We are pleased to announce our November meeting. It will be held on November 7, 2013 in Reston. Food and drinks will be provided as always. Our presenter this month is local to Northern Virginia and has been a regular attendee and contributor for a long time.
Fire talks are always welcome, as well. If you have something you want to share with the group (tools, techniques, current events, etc.) bring it with you and don't worry about slides.
Abstract: CSRF- Not All Defenses Are Created Equal
CSRF is an often misunderstood vulnerability. In this talk I will introduce CSRF and the basic defenses against it. Then I will go through all of the various major solutions and describe how they
implement the general solution and the positives and negatives of each implementation.
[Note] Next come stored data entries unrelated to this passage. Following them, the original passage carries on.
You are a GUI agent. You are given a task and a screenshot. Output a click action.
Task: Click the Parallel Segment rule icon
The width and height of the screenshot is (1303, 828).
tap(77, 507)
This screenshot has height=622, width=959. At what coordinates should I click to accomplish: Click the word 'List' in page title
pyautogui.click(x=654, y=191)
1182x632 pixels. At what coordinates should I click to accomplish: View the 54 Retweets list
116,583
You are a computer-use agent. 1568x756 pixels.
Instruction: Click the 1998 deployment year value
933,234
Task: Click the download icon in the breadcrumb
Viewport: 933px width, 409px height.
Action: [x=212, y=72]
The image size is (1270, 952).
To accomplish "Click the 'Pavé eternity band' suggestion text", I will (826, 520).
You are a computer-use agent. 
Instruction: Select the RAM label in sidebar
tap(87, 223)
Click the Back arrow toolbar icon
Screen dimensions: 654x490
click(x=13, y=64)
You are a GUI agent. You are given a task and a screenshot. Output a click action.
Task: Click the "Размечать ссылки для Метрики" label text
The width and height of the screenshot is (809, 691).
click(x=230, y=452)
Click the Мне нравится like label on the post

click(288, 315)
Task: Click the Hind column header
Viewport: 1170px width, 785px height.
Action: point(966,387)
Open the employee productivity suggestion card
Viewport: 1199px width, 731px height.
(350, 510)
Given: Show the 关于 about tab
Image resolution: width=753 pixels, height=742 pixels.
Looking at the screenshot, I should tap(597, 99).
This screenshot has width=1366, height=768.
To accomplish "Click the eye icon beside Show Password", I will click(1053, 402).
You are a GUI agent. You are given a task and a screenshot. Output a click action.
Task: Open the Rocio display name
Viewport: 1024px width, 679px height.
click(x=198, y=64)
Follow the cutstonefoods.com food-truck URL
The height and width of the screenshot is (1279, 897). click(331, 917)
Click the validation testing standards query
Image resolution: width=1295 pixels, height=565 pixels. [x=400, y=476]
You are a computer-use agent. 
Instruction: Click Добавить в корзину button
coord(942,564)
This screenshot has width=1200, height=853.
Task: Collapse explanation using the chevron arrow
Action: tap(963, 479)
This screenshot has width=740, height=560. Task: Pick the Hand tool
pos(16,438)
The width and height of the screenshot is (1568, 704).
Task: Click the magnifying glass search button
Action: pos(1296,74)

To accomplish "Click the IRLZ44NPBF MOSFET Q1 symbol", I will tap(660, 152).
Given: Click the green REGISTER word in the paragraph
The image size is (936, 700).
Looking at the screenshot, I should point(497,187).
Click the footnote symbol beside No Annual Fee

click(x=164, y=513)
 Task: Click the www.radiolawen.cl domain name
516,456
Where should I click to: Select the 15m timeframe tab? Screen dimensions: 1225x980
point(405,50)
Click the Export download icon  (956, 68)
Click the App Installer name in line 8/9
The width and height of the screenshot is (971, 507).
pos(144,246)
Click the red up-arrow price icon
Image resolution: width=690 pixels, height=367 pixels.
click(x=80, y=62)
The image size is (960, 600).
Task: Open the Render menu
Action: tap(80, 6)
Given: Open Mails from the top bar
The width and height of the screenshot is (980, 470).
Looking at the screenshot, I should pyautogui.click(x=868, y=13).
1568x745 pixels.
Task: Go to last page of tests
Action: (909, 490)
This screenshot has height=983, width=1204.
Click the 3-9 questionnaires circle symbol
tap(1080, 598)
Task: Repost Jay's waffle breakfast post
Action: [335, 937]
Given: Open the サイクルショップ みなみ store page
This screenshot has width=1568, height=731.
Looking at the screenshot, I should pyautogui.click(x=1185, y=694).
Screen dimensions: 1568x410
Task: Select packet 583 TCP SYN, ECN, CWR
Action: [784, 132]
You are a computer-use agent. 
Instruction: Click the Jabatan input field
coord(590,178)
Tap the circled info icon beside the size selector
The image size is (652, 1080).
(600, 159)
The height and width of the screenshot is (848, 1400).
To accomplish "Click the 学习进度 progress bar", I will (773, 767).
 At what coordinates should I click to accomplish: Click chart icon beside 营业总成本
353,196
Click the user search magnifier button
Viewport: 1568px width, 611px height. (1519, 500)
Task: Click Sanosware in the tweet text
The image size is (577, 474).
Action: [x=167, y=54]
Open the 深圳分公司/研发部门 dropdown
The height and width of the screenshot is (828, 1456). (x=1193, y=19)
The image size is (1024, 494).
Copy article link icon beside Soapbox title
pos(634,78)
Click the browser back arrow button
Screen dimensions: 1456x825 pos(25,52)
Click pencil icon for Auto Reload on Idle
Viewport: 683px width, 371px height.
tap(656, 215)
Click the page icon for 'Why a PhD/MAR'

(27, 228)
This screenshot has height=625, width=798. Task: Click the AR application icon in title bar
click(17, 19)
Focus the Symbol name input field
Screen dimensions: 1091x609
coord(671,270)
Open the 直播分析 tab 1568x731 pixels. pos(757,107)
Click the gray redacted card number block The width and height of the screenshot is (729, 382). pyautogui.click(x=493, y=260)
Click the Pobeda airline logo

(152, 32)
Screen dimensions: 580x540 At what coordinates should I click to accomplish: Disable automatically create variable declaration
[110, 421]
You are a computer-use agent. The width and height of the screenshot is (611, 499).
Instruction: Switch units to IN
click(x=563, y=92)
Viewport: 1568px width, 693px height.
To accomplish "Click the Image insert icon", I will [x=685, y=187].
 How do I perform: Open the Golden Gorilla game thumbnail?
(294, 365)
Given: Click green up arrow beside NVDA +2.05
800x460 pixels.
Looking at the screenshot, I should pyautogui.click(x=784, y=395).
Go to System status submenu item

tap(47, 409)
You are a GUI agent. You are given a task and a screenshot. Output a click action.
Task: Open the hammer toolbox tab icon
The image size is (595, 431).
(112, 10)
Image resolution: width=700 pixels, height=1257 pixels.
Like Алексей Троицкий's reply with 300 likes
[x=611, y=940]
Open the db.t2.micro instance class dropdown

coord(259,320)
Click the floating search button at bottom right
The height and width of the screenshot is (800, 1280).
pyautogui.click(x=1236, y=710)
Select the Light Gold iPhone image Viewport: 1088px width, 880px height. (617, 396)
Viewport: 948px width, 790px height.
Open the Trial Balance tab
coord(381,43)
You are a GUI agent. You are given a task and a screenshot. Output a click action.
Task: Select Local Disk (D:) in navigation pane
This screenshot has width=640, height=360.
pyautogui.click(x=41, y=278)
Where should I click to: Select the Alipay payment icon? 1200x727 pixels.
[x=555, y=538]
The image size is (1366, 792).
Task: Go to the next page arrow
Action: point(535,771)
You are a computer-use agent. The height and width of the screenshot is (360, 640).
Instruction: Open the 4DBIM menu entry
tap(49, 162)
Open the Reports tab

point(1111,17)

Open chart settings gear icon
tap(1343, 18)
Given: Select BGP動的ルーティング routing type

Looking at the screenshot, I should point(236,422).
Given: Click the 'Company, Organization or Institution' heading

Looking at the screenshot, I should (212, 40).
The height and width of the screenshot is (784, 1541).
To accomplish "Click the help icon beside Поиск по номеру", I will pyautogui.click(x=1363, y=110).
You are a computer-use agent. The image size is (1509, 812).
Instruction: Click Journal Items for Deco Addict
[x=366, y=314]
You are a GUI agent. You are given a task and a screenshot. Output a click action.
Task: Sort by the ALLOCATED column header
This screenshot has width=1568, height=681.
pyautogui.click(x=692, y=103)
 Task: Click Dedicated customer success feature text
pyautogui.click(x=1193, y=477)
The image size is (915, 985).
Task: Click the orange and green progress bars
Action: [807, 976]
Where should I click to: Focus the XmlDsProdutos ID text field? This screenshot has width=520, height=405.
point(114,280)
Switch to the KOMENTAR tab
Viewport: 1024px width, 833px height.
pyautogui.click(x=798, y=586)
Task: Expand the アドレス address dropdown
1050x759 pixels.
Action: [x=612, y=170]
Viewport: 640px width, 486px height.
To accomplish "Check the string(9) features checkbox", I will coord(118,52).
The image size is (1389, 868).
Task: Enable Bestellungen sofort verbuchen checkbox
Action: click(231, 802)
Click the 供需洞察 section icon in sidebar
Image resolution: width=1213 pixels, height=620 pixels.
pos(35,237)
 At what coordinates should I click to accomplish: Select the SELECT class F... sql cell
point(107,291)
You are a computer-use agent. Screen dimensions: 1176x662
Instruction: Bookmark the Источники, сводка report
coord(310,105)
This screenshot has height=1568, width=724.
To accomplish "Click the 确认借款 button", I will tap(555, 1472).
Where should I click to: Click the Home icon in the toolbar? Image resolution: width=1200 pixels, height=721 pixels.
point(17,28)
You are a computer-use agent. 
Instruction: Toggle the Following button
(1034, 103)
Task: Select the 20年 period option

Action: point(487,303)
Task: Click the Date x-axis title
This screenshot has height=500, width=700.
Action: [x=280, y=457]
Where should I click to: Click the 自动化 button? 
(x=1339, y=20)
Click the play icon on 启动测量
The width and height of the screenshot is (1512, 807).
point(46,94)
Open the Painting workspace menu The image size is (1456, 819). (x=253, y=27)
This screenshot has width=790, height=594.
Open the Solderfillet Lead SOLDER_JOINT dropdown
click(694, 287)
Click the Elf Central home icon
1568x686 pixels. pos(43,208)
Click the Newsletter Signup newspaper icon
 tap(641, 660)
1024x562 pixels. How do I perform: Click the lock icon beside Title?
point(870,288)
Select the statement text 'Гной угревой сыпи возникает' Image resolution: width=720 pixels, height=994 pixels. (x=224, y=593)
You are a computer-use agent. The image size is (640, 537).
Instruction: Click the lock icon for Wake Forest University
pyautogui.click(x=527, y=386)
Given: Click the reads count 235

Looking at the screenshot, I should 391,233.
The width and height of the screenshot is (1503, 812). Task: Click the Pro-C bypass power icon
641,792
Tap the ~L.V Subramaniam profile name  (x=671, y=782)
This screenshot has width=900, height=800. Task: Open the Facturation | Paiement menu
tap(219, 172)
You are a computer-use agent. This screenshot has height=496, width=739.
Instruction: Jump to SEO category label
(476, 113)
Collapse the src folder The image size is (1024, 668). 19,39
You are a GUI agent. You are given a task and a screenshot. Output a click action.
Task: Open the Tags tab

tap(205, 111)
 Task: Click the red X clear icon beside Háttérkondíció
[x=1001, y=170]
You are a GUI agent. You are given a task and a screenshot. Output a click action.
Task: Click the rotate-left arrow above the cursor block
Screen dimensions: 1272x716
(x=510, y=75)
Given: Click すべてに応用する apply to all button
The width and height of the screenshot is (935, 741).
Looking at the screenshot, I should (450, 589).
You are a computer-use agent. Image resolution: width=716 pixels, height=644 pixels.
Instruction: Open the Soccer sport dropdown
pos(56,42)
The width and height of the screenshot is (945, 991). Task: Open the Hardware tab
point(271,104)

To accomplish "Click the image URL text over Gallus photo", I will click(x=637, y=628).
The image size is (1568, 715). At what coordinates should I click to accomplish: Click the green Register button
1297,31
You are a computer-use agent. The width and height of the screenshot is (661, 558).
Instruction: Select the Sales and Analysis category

The general solution is to implement the synchronizer token pattern. This is usually done in the framework and not by the individual developer. For example .net applications can use the antiforgerytoken (for MVC applications) or viewstateuserkey. Tomcat web server and F5 load balancers also now include CSRF prevention filters. OWASP of course has the CSRF guard. All of these solutions though are slightly different and can lead to different side effects, some of which are little understood and poorly documented. Some side effects can impact usability, or cause worse security problems while trying to defend against CSRF.
Ari has been in infosec for about 10 years. A former penetration tester, he has since migrated over to the defensive side, and spends most of his time working with developers trying to address application security concerns, and trying to bridge the gap between development and security. He can be found at www.defensium.com.